Relato de caso: Paciente apresentou-se a um consultório de dermatologia reportando que um grande nevo (pinta) que ele tinha no abdômen tinha se modificado, exibindo múltiplas cores, atípico padrão pigmentar, despigmentação similar a cicatrizes e bordas irregulares, como pode ser observado na foto. Devido ao alto nível de suspeita clínica para melanoma, uma biópsia foi realizada e a amostra enviada para análise patológica detalhada. Sob microscópio, um melanoma de nível 3 foi confirmado, emergindo de um nevo pré-existente. Remoção cirúrgica do tumor foi realizada, com uma margem de 1 cm para fora das bordas. Referência: acesse aqui.


           E como dica adicional, tente sempre consultar o dermatologista pelo menos uma vez ao ano para um exame completo.

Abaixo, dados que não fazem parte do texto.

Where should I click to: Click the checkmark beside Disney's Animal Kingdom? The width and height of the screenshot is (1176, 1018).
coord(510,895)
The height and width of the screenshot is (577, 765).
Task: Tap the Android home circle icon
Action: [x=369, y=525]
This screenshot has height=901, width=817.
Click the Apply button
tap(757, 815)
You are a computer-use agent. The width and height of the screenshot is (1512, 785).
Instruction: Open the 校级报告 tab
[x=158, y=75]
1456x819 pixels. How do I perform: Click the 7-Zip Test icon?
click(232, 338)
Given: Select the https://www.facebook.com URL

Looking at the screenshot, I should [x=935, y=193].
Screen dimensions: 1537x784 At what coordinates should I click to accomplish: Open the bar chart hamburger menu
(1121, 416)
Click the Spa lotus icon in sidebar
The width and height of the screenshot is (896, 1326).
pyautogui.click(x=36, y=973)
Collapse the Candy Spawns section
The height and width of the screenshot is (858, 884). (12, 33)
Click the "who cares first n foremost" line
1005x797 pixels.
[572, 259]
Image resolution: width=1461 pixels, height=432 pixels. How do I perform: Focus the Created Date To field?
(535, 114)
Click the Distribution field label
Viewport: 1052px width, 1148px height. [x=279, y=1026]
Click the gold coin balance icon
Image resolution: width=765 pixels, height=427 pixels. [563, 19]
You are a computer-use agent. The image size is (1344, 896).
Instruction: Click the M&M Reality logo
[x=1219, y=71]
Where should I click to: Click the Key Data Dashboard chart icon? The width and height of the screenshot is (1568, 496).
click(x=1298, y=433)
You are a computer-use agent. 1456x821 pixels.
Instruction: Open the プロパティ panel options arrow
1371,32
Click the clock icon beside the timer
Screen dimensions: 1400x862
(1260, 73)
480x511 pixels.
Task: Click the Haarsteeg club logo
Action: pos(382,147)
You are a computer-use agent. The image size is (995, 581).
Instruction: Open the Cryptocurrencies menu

   PREVENÇÃO AO CÂNCER DE PELE

          Indivíduos com a pele muito clara (ruivos principalmente) e albinos devem ter atenção redobrada, pois possuem uma suscetibilidade muito maior ao desenvolvimento de cânceres de pele. Como recomendação geral, independente da cor da pele, seguir as medidas de prevenção abaixo diminuem consideravelmente as chances de adquirir um câncer por ação do UV:

- Usar chapéus, camisetas e protetores solares.
- Evitar a exposição solar e permanecer na sombra entre 10 e 16 horas (horário de verão).
- Na praia ou na piscina, usar barracas feitas de algodão ou lona, que absorvem 50% da radiação ultravioleta. Aquelas feitas de nylon formam uma barreira pouco confiável: 95% dos raios UV ultrapassam o material.
- Usar filtros solares (ou protetores solares) diariamente, e não somente em horários de lazer ou diversão. Utilizar um produto que proteja contra radiação UVA e UVB e tenha um fator de proteção solar (FPS) 30, no mínimo.
- Reaplicar o produto a cada duas horas ou menos, nas atividades de lazer ao ar livre. Ao utilizar o produto no dia a dia, aplicar uma boa quantidade pela manhã e reaplicar antes de sair para o almoço.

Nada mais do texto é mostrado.